I find any kind of auto exposure utterly unworkable at concerts, I use manual mode exclusively. Indeed I find very little practical use for the AF linked spot metering and wouldn't give a seconds thought if it were omitted or deleted.


----------



## Don Haines (Dec 14, 2017)

privatebydesign said:


> awair said:
> 
> 
> > bluemoon said:
> ...



I was taking pictures of a lady playing a fiddle... dark background, dark vest, but a white shirt on. On spot exposure, as her arm moved in and out of the spot, the exposure changed..... best example I have for why to not leave exposure as automatic.....


----------



## unfocused (Dec 14, 2017)

privatebydesign said:


> ...I find very little practical use for the AF linked spot metering and wouldn't give a seconds thought if it were omitted or deleted.

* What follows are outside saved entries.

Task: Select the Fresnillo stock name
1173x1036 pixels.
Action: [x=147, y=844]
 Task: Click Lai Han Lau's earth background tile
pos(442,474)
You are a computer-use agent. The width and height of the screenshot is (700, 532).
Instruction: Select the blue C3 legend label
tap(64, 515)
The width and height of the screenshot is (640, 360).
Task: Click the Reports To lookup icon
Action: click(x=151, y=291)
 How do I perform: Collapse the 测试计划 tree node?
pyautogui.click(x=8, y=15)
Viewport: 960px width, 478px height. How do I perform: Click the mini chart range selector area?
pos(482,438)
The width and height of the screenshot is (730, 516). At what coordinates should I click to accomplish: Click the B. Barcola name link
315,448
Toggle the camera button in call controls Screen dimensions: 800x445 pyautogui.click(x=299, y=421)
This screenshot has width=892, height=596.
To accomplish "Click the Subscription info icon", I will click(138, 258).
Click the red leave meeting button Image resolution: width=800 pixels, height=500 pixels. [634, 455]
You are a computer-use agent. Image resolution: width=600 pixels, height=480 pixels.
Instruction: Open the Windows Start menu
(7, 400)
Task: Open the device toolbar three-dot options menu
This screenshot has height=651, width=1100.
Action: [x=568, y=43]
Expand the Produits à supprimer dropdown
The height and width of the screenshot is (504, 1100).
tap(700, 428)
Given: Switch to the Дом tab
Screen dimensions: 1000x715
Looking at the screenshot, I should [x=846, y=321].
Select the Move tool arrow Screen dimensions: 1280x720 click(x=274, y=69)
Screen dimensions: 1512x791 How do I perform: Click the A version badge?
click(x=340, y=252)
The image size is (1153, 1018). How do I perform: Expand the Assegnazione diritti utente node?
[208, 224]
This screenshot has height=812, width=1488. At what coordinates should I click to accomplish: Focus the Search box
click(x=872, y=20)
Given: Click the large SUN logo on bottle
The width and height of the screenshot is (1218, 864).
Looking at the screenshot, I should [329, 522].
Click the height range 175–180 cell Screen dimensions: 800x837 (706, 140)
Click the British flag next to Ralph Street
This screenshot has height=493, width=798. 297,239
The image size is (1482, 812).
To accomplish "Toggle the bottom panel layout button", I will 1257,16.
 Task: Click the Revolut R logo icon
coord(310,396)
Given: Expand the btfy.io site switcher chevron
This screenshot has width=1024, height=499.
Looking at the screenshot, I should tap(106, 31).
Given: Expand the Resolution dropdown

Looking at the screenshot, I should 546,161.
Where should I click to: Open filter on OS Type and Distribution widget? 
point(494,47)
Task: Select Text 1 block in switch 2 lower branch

I'm in that camp as well. I think it is one of those things that is a matter of personal preference. In fact, if it weren't for all the people on this forum talking about linked spot metering I wouldn't even know it existed or that I have it on the 1DX II. I just added the 5DIV as a second body and haven't seen any difference in metering. 

What I do notice, however, is the silent shutter. I was used to the 5DIII, when I bought the 1DX II and always found the loud "silent" shutter distracting. So glad to have the option of using the 5D IV in situations where discretion is needed.


----------



## jolyonralph (Dec 14, 2017)

It doesn't really make much sense.

"Hello, I'm a musician. Should I buy a used piano now or wait to buy a saxophone later?"


----------



## Jack Douglas (Dec 14, 2017)

jolyonralph said:


> It doesn't really make much sense.
> 
> "Hello, I'm a musician. Should I buy a used piano now or wait to buy a saxophone later?"



Buy the piano right now and enjoy it. You might be dead tomorrow.  Makes perfect sense to me.

Jack


----------



## Jack Douglas (Dec 14, 2017)

Metering linked to focus point - I'm using it often for my little birdies in the trees shot @560 or 800 and don't find it letting me down too often. However, I tend to go manual, especially if there is a chance the focus point may deviate from the subject. I'm happy to have that option and others that the 1 series give.
My favorite is the illuminated focus points but the 1DX is lacking that.

Jack


----------



## unfocused (Dec 14, 2017)

jolyonralph said:


> It doesn't really make much sense.
> 
> "Hello, I'm a musician. Should I buy a used piano now or wait to buy a saxophone later?"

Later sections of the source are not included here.